The threat to identity comes about through an encounter with the differences of others who may hold different identifications and thus different narratives. To move in one’s view of a situation can subtly, and sometimes quite dramatically, change or threaten to change one’s identifications and therefore one’s sense of self. This can be disturbing and produce dilemmas about exclusion from the group. To mitigate against the fear of exclusion, identification with a team on who one depends and allegiance to an implicit view or at least the performance of allegiance, can produce a pressure to collude prematurely with a single narrative.
Power
All of the above takes place in the context of power relations which in turn are affirmed or contested in this negotiation of difference.
The emergent constraints of power relations lead to various strategies of coping and sometimes avoidance, in order to maintain team cohesiveness or a sense of personal integrity.
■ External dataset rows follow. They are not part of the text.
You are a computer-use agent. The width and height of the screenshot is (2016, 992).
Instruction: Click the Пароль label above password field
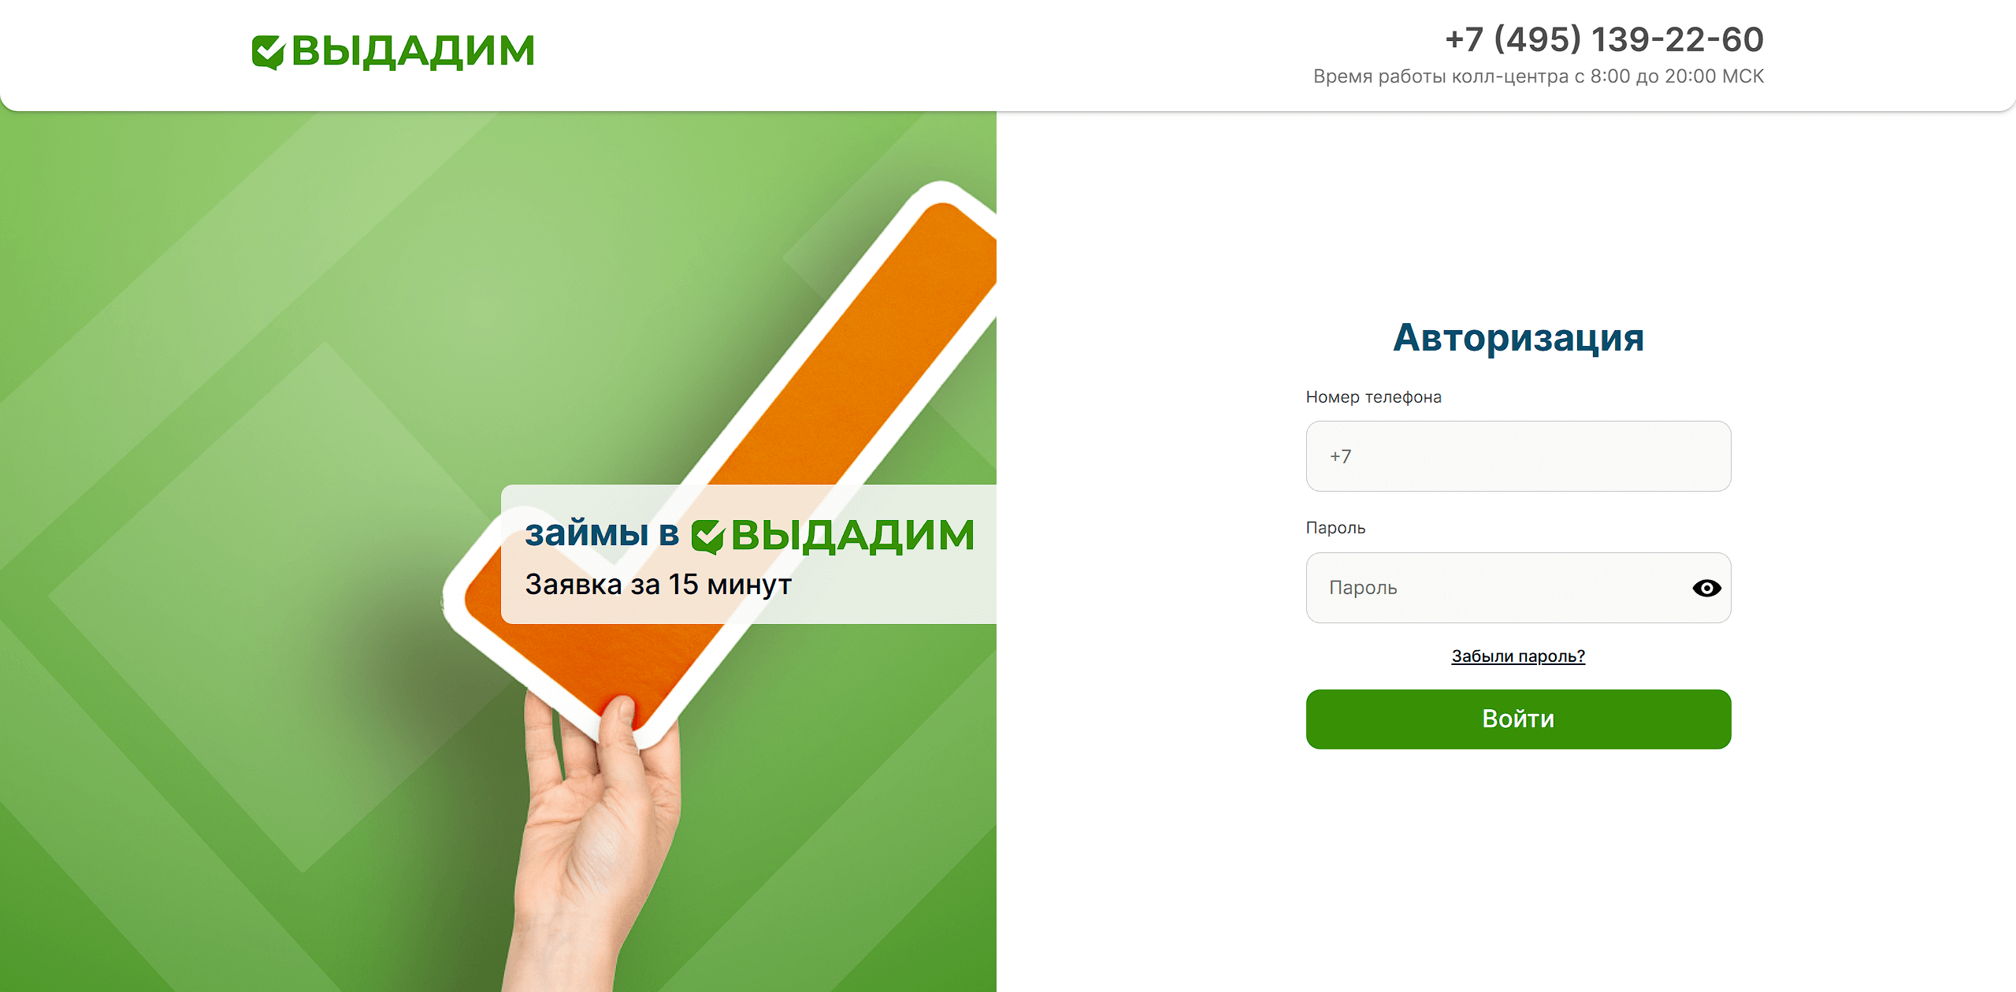[x=1335, y=528]
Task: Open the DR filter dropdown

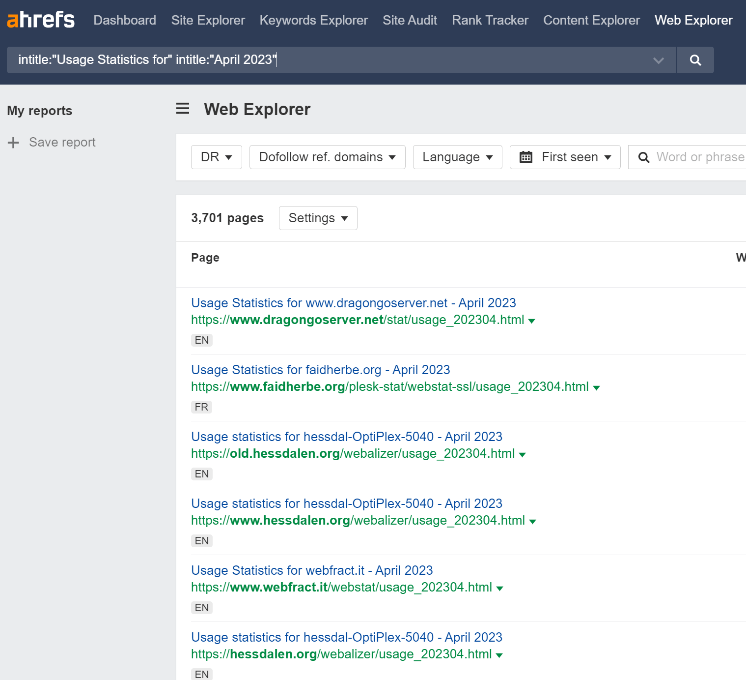Action: (216, 157)

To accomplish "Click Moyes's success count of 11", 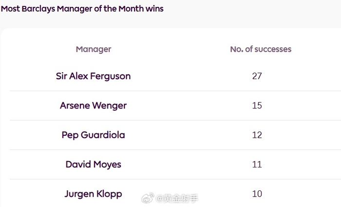I will pyautogui.click(x=257, y=165).
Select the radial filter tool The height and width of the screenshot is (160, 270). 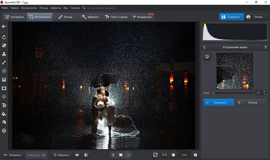[4, 71]
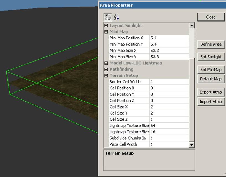Click the Import Atmo button
This screenshot has height=177, width=226.
tap(211, 102)
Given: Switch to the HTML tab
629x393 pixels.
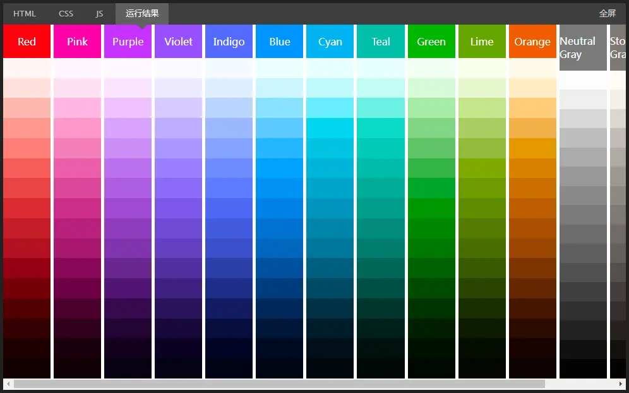Looking at the screenshot, I should pos(25,13).
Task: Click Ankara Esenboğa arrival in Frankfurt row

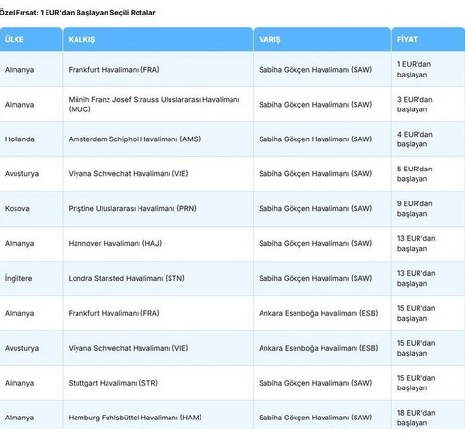Action: click(x=318, y=313)
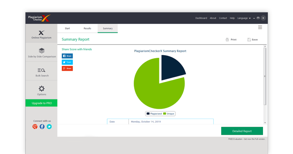Save the summary report
Screen dimensions: 293x154
tap(252, 40)
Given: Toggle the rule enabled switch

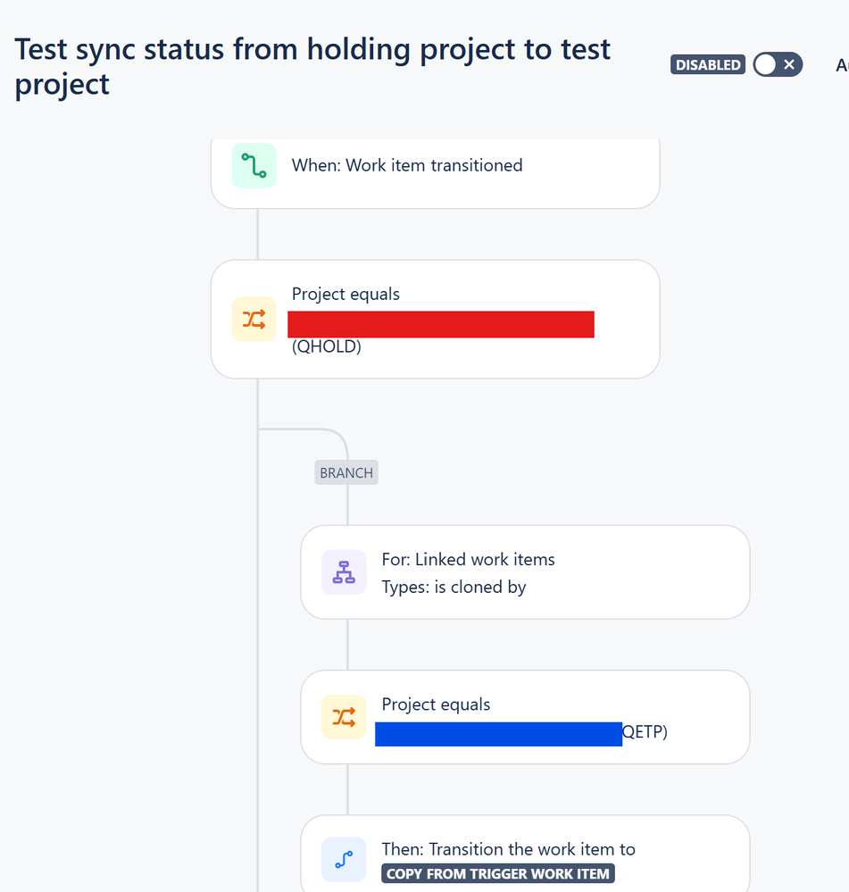Looking at the screenshot, I should [x=778, y=64].
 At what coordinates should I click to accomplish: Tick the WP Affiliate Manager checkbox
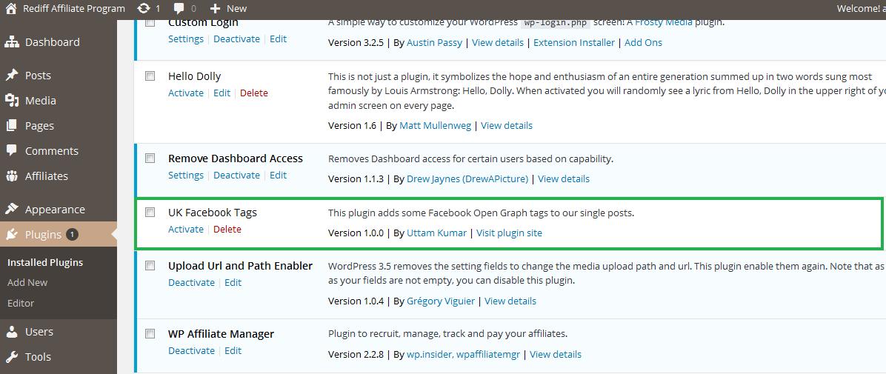point(150,333)
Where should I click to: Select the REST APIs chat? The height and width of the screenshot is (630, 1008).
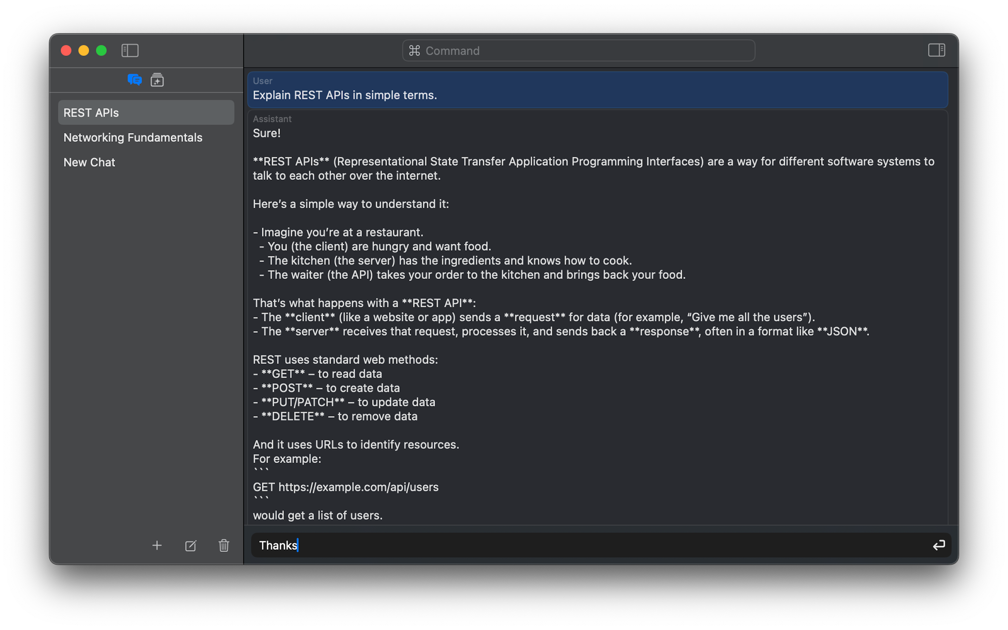(x=146, y=113)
These may include self-silencing or ‘not putting one’s head above the parapet’, a refusal to listen to the other, denigration of the other overtly or covertly through mechanisms such as gossip or collusion through fear of exclusion.
I have tried to show in the above, that the clinical conversation requires an encounter with difference which is difficult and not always recognised as part of the work. Furthermore I have tried to draw attention to how such conversations may require movements in the sense of self and therefore in how one is positioned in relation to colleagues upon whom one might be interdependent.
During the pandemic these processes have been further challenged by the constraints of online working which of course are also enabling in other ways. I am no longer, so anxious about physical safety for example, for myself or others when working with aggressive people in psychotherapy groups although the affectual resonance remains so there are words that can be said that could not be said so easily before but perhaps there are also words that cannot be found which could have emerged before in the fullness of embodied conversation.